Understanding changing data center metrics
There is a better way to assess data center behavior. Novel multidimensional metrics have been incorporated in data center standards and best practices
- Understand the importance of multidimensional data center metrics, comprising performance and risk.
- Recognize how multidimensional metrics enable a holistic understanding of data centers.
- Identify the challenges to measure data center performance and risks.
Data centers comprise information technology equipment and supporting infrastructure such as power, cooling, telecommunications, fire systems, security and automation. A data center’s main task is to process and store information securely and to provide users uninterrupted access to it. These mission critical facilities are very dynamic, equipment can be upgraded frequently, new equipment can be added, obsolete equipment may be removed and old and new systems may be in use simultaneously.
Our increasing reliance on data centers has created an urgent need to adequately monitor these energy intensive facilities. Data centers are responsible for about 1% of total electricity consumption. Environmental impact of data centers varies depending on the energy sources used and the total heat generated. The information technology sector has contributed to a reduction in carbon emissions in other sectors.

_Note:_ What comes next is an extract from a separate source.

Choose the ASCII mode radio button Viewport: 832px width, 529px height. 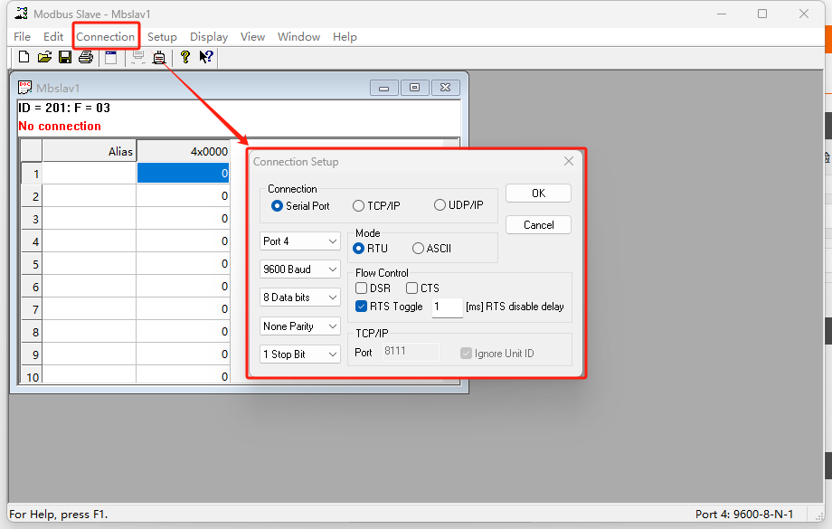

In the United States, it is estimated that for every kilowatt-hour consumed by the IT sector, 10 kilowatt-hours are saved in other sectors due to the increase in economic productivity and energy efficiency. The growing ubiquity of IT driven technologies has revolutionized and optimized the relationship between efficiency and productivity and energy consumption across every sector of the economy.
Data center metrics
Metrics are measures of quantitative assessment that communicate important information and allow comparisons or tracking of performance, progress or other parameters over time. Through different metrics data centers can be evaluated in comparison to goals established or to similar data centers. Variations or inconsistencies in measurements can produce a false result for a metric, which is why it is very important to standardize them. Most of the current metrics, standards and legislation on data centers are mainly focused toward energy efficiency.
Existing metrics fail to incorporate important factors for a holistic understanding of the data center behavior, including different aspects of performance and the risks that may impact it. This being the case, comparisons between data center scores with the purpose of evaluating areas of improvement is not an easy task.
Furthermore, there currently is no metric that examines performance and risk simultaneously. A data center may have high performance indicators, with a high risk of failure. Having access to risk indicators may work as an early warning system so that mitigation strategies are planned and actions are undertaken.
BICSI 009-2019: Data Center Operations and Maintenance Best Practices incorporates in Section 10.5: Metrics and Measurement the concept of multidimensional data center metrics, comprising performance and risk. Performance is assessed across four different sub-dimensions: productivity, efficiency, sustainability and operations. Risks associated with each of those sub-dimensions and external risks should be contemplated.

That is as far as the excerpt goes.